Ainsi, faut-il prendre en considération le poids des réactions négatives de l'électorat à la politique du gouvernement, mais aussi, en même temps, la mobilisation plus forte de la droite - et de l'extrême droite - et la moindre mobilisation à gauche. Et ce différentiel lui-même ne peut s'expliquer seulement par des causes nationales. Le début de remobilisation à droite - car, attention, ce n'est qu'un début si l'on ne prend pas les décisions nécessaires - ne s'est pas fait uniquement en réaction à la gauche et à la politique qu'elle conduit. Elle ne résulte pas non plus exclusivement d'accords d'états-majors - aux notables exceptions près que sont Paris et Lyon - et aux appels appuyés adressés à l'électorat d'extrême droite.
Il y a eu tout cela, c'est évident, et aussi d'autres choses.
Ainsi, dans bien des cas - et de nombreux responsables communistes l'ont constaté - la droite, ses candidats, ses élus ont su mener un véritable travail de terrain.

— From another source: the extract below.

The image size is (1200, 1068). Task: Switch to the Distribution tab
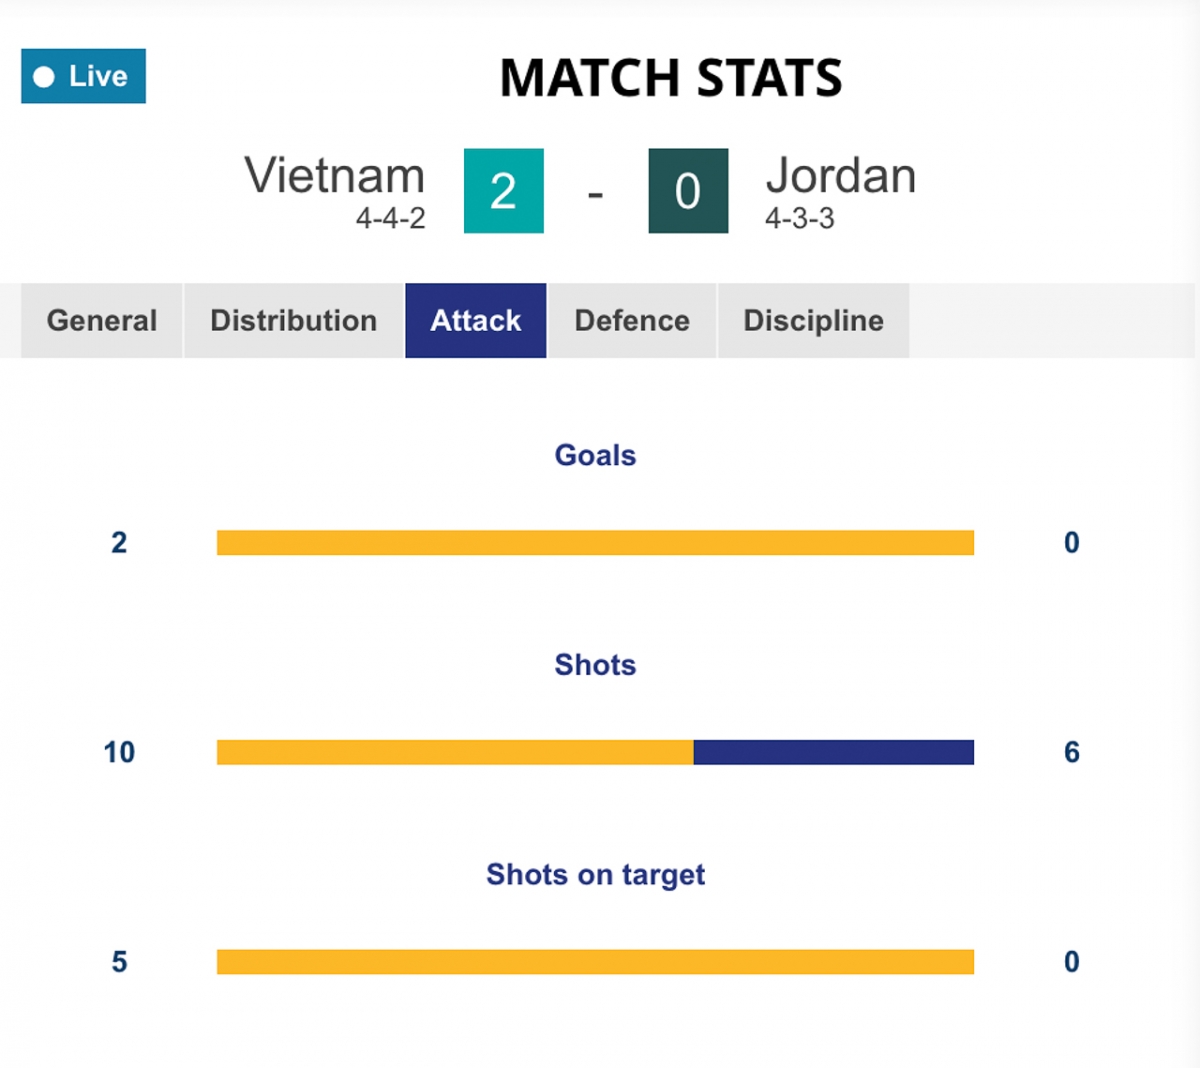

Et pas seulement un travail électoral: ils ont investi sans complexe des lieux souvent désertés par la gauche, y compris par les communistes eux-mêmes.
Et cela doit nous faire réfléchir. Qui a décrété, en effet, que les pratiques militantes nouvelles, en particulier dans les milieux populaires, sont forcément l'exclusivité de la gauche? La nature à horreur du vide: là où nous ne sommes pas, où nous ne sommes plus, la droite s'efforce de prendre pied. Je ne prétends pas que ce mouvement est systématique, mais il n'en est pas moins réel. Au-delà de ce constat, quelles sont les raisons de nos difficultés à occuper partout, et en permanence, ces terrains?

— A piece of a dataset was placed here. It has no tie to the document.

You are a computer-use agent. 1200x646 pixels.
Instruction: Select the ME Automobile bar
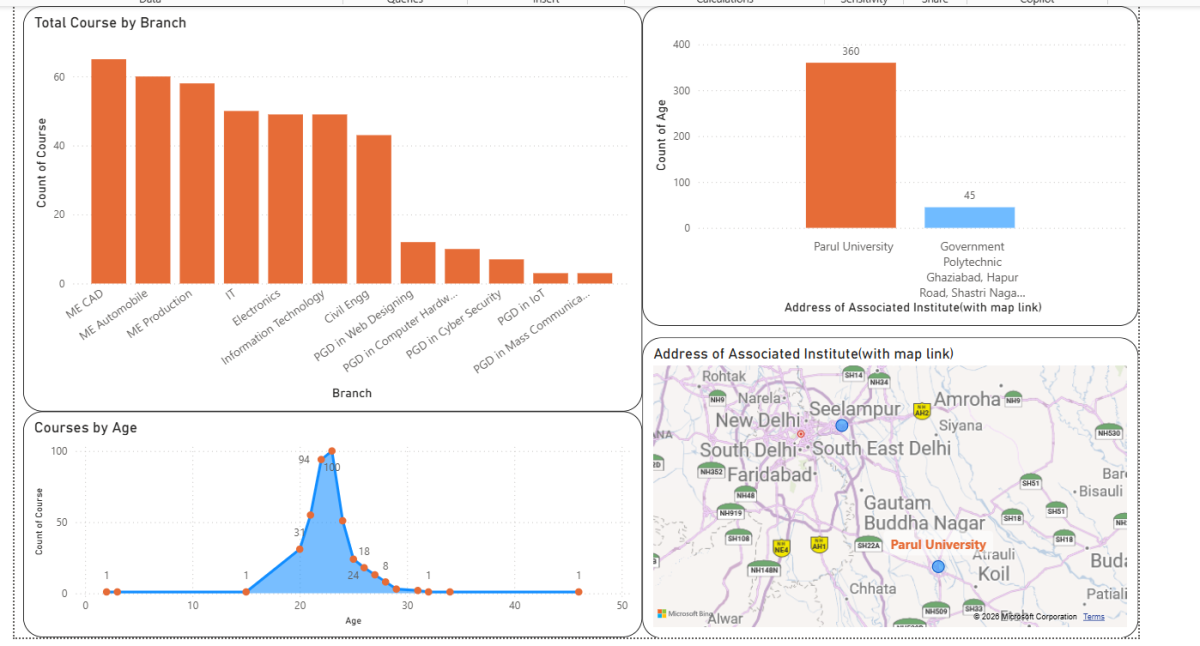coord(153,180)
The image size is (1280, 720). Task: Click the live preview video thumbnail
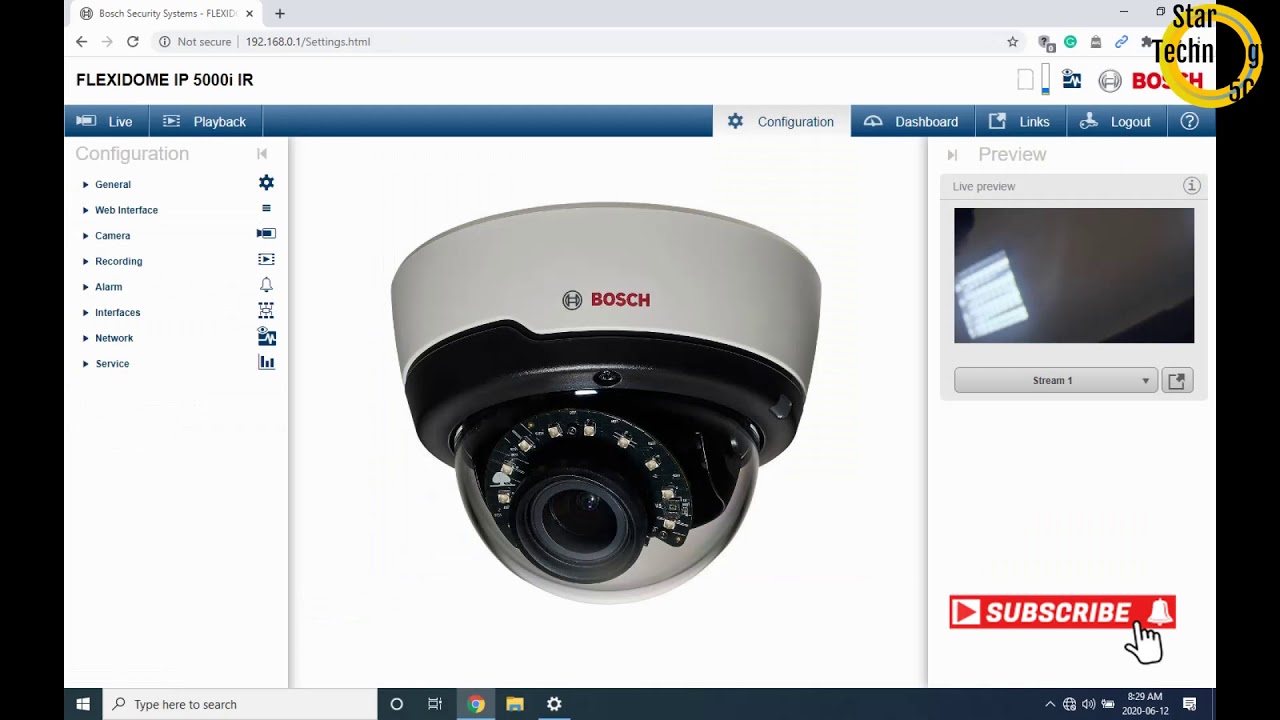pos(1073,276)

Là encore, gardons-nous de tout simplisme. L'équation que nous, communistes, avons ici à résoudre n'est pas simple. Il nous faut savoir-faire du neuf - sans restriction ni complexe - afin de répondre aux exigences de pratiques nouvelles en politique. Nous devons le faire non pas à partir de données établies par nous "a priori", mais à partir de ce que l'on attend de nous. Et en même temps, nous sommes le Parti communiste: un parti militant, enraciné dans la société, avec une forte expérience "de terrain" qu'on ne peut sans danger jeter inconsidérément par dessus bord au profit de telle ou telle "mode", pas forcément conforme aux attentes de sérieux, de durable et d'efficace auxquelles nous devons répondre.
Loin de nous paralyser, la difficulté liée à un tel défi ne doit-elle pas nous stimuler? Je souhaite que nous en débattions.
Quant au mécontentement exprimé à l'égard de la politique gouvernementale - jugée non pas globalement négative, mais insuffisante sur le fond pour changer vraiment la vie et construire un autre avenir -, comment s'étonner qu'il pénalise davantage le Parti communiste que les autres composantes de la gauche plurielle? on attend tellement plus des communistes pourquoi faudrait-il nous en plaindre? Mais bien sûr, il faut répondre à cette attente.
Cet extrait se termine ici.